Timing of urine samples could potentially account for differences between studies. Peak neuronal migration occurs in humans between the 12th and 20th weeks of gestation [35], resulting in the formation of the cortical plate. If iodine insufficiency during a vulnerable window prior to 26 weeks gestation were to impair neuronal migration and if this increased risk of ASD by that mechanism [36], then our findings may not fully reflect this process. However, some studies have failed to find associations between iodine and ASD at earlier timepoints [8], whilst others have found associations between neurodevelopmental outcomes and iodine measured both prior to conception [37] and at later time points [17]. It is therefore not known if other vulnerable periods exist prior to conception or during early life [37] and other mechanisms could exist including later neuronal migration [38]. UIC at 26 weeks will correlate with iodine status at both earlier and later time points, so our findings remain of relevance, but there is scope for additional investigation relating to timing of exposure.

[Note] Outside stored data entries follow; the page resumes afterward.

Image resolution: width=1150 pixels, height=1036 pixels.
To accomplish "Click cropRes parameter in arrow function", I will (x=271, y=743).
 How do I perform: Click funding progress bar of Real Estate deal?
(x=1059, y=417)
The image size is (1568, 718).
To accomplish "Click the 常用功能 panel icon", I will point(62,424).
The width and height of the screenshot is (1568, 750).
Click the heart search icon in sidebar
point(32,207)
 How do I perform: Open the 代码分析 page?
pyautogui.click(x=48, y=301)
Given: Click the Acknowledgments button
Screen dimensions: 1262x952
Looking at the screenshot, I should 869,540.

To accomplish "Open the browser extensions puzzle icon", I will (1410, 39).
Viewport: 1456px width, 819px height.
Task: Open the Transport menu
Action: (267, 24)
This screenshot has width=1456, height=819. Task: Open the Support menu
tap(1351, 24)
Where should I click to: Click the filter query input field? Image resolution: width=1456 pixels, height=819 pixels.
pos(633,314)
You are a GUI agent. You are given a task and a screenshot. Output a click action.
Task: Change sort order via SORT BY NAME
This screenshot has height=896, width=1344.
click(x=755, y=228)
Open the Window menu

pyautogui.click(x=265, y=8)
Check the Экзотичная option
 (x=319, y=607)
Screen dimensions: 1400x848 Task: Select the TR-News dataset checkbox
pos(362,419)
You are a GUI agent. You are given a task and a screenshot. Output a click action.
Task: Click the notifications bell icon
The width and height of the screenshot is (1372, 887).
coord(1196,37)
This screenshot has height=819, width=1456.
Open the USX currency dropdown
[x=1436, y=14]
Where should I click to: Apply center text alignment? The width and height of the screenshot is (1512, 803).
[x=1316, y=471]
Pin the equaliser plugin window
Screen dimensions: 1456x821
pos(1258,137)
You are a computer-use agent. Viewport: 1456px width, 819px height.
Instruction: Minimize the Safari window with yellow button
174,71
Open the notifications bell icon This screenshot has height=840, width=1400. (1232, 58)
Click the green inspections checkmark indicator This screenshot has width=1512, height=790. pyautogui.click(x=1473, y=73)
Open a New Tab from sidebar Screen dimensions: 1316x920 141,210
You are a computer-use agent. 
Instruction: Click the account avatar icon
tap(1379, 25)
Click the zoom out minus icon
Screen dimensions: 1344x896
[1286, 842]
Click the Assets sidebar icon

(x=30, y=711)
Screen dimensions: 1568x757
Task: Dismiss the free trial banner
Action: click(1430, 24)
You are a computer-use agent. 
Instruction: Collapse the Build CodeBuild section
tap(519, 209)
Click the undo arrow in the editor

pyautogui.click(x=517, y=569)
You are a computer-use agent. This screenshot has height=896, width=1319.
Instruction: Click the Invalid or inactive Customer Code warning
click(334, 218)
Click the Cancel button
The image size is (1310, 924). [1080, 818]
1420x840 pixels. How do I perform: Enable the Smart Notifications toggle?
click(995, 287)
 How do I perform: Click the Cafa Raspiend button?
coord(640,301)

It is possible that results from our study, or previous studies, may in part reflect residual confounding not accounted for in regression models. However, we considered all established risk factors within our causal framework and adjusted for those identified as confounders. Other pre-natal factors such as parental psychiatric history and medication use, especially in relation to maternal mental health, all have reported affiliations with ASD [31] and warrant further consideration.

ASD has low prevalence in the community [27], so the numbers of cases were relatively low. We were therefore unable to explore some subgroups of interest. It remains possible that potential cases have been missed if not diagnosed by the census date. It is possible that such cases could differ in presentation or cause from those identified in this current work. However, the long follow-up to age 12 years and complete record linkage has likely identified most cases, including those where diagnosis has been delayed.


The present study found no evidence to support an association between mild-moderate iodine deficiency at the end of the second trimester and a subsequent clinical diagnosis of ASD in the offspring by age 12. Low incidence of the outcome in the study population leads to low power to detect weaker associations. As such, this study does not rule out the potential for some impact of low maternal iodide intake on ASD or other outcomes in other populations or in future studies with 24-h urines collected through pregnancy, in particular in trimester 1, which would improve precision and target potentially earlier critical windows of exposure.